__Source extract__
Appreciating the Still Life: Quotes from the Critics

In Bloom: Painting Flowers in the Age of Impressionism (on view July 19-October 11) is a celebration of still-life painting, particularly the floral still life. In another blog we listed some quotes on the subject from the artists themselves. Here, we discuss what contemporary critics thought of the still life.

In the traditional hierarchy of genres, the still life was considered the lowest register of artistic production, below history painting (complex paintings that tell a story), portraiture, and landscape. Because of the seemingly inert quality of the subject matter, many critics considered these paintings to be mere imitations of nature. By the mid-1800s, however, still-life paintings were gaining considerable attention and approval from both critics and the public.

__Material__

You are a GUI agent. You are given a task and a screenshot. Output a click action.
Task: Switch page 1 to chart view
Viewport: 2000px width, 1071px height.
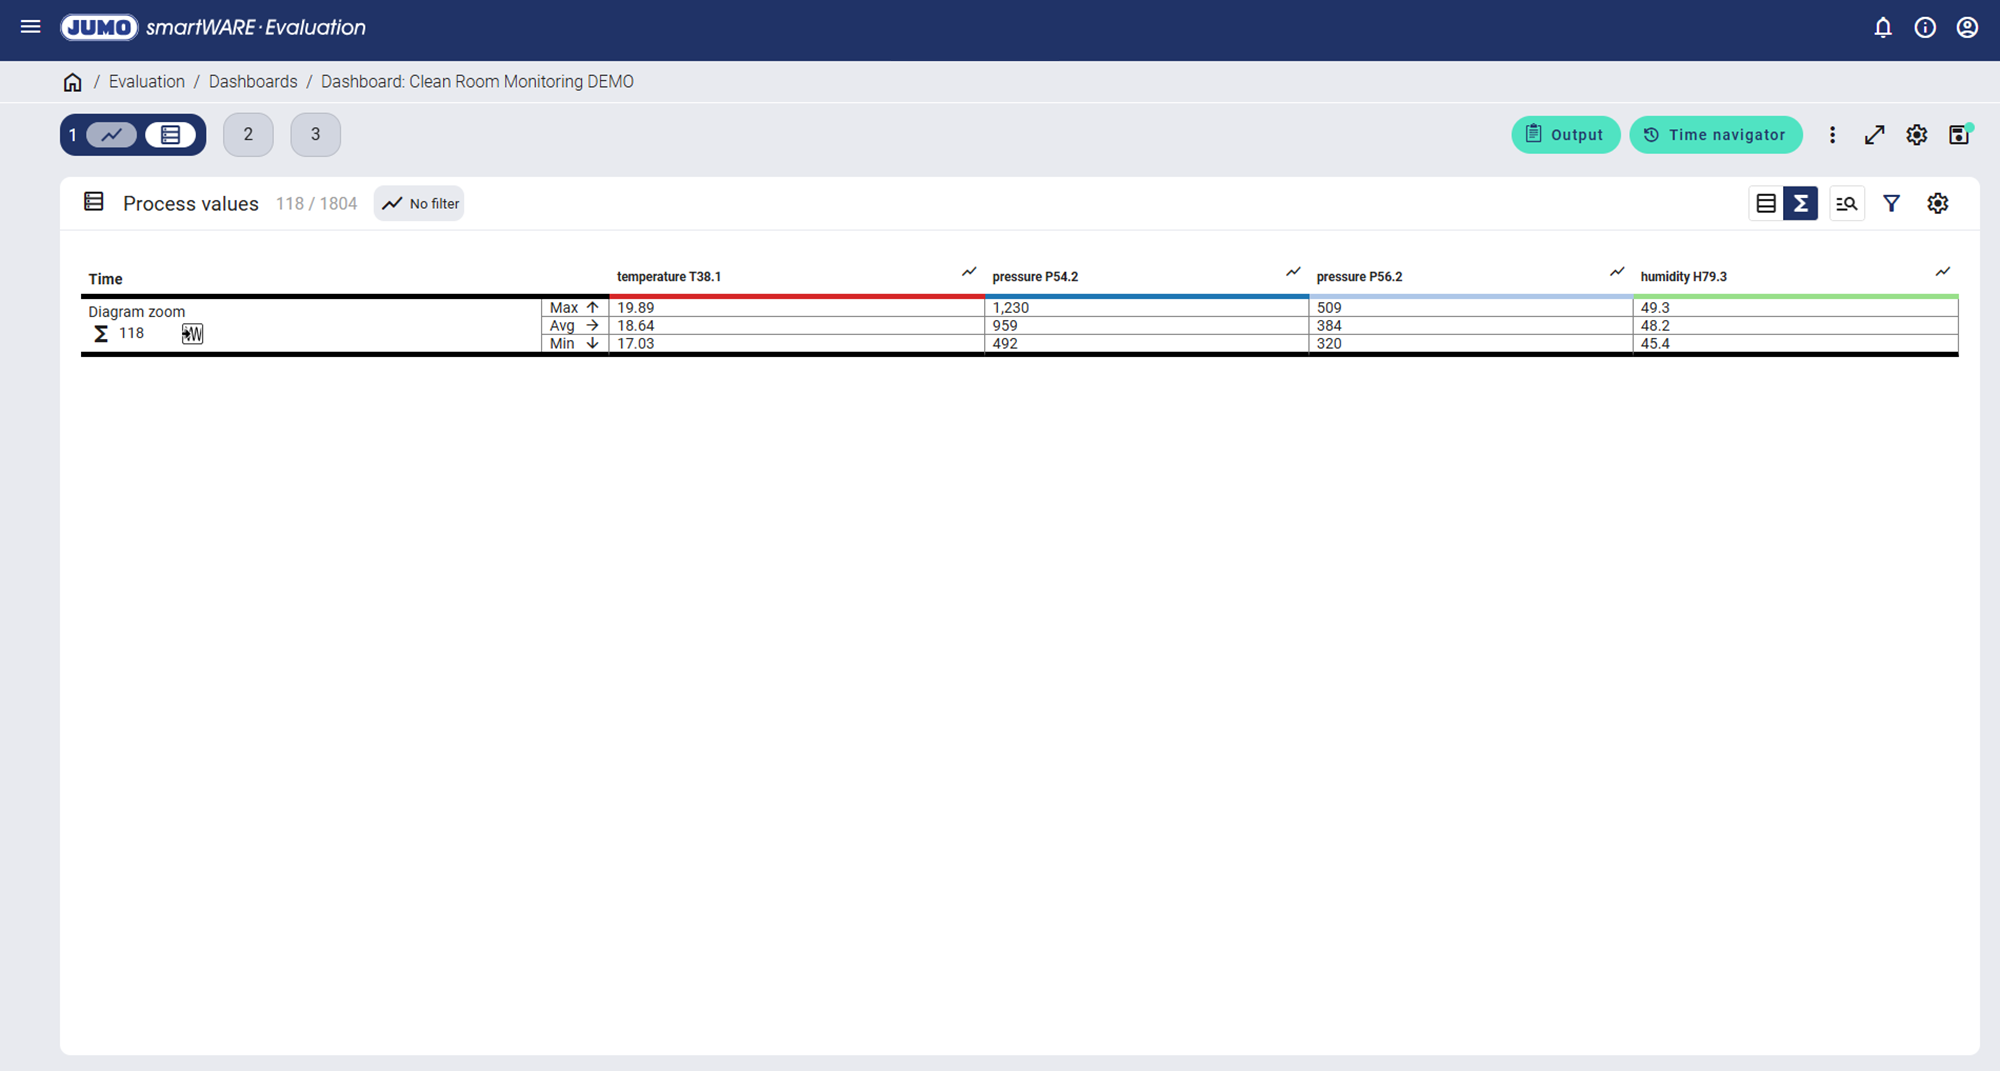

__What needs to be done__
Answer these from the still-life text:
(a) During what dates is In Bloom: Painting Flowers in the Age of Impressionism on view?
(b) Which three genres ranked above the still life in the traditional hierarchy?
(c) By what time were still-life paintings winning attention and approval from critics and the public?
The listing stands on its own, apart from the still-life text.

__Solution__
(a) July 19 to October 11
(b) History painting, portraiture, and landscape
(c) The mid-1800s